Akton grunted. Hamilton, yes, “What I recall were in official correspondence and concerned a Miss Hamilton … perhaps this one’s aunt or other relation.”

Yes. Clerks in the Foreign Office had passed around a dispatch from Lord Hohenlohe, the Austrian legate in Washington City, concerning a Bostonian lady who had found the means to finance the purchase, outfitting, and crewing of a few schooners. By itself this had not attracted much attention. The sniggers and fascination at the FO derived from Hohenlohe’s story about how she had sailed her little flock, loaded with munitions, up the Potomac and through the massed British fleet—the last to do so before the burning of Washington. “Right under Admiral Sir Alexander Cochrane’s nose,” they laughed, never sad to see the Navy taken down a notch. “A mouse playing with a cat, and her a woman.”

Miss Austen was speaking, saying “… could tend to Miss Hamilton but you, Mr. Gresham, or you, my lord, by virtue of your long familiarity and experience with wounds in the war should … . You will note blood mixed in with the filth there … at the back of her head.”

“Yes. Yes.” Akton said, “Check her head, Gresham, and be quick.”

“I will do what can be done,” Gresham said.

“I am able to stand.” The world had assumed definition and seemed likely to remain stable if a bit dislocated.

“Hold onto me,” Gresham.

“Take Mr. Gresham’s arm,” Austen.

“Ow.” She managed to stand on her own and walked to a grassy verge alongside the dense, bright yellow florets of the daisy patch and her now grazing mount. There she eased back to the ground, one hand among the spoon-shaped lower leaves. Yellow.

“Steady, now,” Gresham had moved with her, a hand ready should she fall.

“I will do this.” Miss Austen removed the pins that secured Cass’s cap and held it out to Gresham. He examined it, then handed it to Akton.
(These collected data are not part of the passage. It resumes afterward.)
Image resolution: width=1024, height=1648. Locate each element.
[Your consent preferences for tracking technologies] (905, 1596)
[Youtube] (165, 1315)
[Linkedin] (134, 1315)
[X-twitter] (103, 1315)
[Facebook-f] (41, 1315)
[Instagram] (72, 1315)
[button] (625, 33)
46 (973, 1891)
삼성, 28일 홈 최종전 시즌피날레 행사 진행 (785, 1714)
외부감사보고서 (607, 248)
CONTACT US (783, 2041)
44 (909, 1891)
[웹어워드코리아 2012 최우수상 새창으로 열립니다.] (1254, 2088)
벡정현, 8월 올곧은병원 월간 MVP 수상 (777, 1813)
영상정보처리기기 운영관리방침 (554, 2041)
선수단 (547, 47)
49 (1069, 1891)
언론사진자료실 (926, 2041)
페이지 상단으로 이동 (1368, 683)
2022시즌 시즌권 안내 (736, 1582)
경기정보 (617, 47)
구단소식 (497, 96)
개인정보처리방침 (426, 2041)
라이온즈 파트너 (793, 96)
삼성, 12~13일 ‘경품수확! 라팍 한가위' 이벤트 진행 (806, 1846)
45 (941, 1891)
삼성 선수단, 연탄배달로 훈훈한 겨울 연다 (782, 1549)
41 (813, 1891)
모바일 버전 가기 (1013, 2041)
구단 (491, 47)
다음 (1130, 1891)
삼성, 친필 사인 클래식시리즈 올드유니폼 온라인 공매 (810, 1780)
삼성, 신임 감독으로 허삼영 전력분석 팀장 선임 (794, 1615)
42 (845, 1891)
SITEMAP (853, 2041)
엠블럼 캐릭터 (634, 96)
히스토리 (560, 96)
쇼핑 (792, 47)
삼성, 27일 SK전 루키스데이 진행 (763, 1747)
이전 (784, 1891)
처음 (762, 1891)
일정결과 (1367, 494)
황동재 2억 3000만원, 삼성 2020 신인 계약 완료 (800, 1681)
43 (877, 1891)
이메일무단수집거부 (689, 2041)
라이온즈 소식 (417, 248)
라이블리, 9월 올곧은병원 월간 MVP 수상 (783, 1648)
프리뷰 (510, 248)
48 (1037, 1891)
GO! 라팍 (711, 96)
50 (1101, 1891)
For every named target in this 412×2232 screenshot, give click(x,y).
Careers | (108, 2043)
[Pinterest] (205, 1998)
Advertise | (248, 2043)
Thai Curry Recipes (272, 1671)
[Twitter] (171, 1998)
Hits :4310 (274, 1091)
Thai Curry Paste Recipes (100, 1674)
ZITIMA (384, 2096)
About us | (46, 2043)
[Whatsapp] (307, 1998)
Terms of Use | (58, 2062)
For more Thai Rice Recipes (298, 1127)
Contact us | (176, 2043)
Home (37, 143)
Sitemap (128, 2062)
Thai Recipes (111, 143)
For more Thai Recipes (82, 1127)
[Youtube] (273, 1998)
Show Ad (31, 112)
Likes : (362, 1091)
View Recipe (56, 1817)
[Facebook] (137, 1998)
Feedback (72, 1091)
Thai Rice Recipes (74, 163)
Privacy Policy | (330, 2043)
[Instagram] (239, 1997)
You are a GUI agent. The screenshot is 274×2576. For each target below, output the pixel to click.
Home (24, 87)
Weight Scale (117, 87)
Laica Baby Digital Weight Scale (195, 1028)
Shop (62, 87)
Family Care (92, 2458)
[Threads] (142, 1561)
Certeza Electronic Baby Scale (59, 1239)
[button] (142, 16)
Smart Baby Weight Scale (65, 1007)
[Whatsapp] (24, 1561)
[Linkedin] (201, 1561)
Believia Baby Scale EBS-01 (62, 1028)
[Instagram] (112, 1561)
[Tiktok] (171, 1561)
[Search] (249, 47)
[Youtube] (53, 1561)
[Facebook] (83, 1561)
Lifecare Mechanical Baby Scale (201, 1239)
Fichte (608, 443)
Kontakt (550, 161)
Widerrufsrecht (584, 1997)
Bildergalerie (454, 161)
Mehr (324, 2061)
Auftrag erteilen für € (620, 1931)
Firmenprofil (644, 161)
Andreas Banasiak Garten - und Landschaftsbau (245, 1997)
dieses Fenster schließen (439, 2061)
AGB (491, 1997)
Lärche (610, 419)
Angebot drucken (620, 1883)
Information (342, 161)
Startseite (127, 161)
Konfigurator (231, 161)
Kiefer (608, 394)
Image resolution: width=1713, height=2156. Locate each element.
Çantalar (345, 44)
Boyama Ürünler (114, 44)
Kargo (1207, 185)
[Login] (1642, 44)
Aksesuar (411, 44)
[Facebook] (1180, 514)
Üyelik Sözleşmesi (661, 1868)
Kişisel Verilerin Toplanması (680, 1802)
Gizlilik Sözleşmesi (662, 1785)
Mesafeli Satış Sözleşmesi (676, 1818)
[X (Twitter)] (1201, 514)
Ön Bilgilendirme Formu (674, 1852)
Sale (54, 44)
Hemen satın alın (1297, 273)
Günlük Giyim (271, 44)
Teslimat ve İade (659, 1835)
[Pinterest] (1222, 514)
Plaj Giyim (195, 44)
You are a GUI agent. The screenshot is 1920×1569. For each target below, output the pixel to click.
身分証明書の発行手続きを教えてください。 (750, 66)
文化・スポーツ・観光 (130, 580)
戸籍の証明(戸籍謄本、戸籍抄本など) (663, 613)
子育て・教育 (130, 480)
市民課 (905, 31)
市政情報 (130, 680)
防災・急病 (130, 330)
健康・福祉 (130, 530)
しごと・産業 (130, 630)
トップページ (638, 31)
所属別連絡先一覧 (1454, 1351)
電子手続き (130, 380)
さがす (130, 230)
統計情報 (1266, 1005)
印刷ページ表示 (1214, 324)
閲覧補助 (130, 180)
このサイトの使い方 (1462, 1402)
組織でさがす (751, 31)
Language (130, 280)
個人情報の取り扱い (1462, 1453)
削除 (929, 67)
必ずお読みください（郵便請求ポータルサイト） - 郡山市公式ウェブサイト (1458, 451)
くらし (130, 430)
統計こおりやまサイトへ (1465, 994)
“It seems she has a serious head injury under all that hair,” Akton passed the badly soiled cap back and pointed at blood encrusting a pattern of crossed braids wrapped into a long twist down the back of Cass’s head.

Gresham was already probing her braids. “Strange. Blood but no wound.”

Cass winced away from his fingers. “You are causing pain, Sir.”

He removed his hand. “She certainly suffered a blow but without breaking the skin.” He walked into the road, peering at the ground where they had found her, careful not to twist an ankle on the ruts, boots slurping in the sludge. “A pool of blood here … notice how it tinges the muck. In fact I would say we have a trail of blood, as if something had been dragged along.”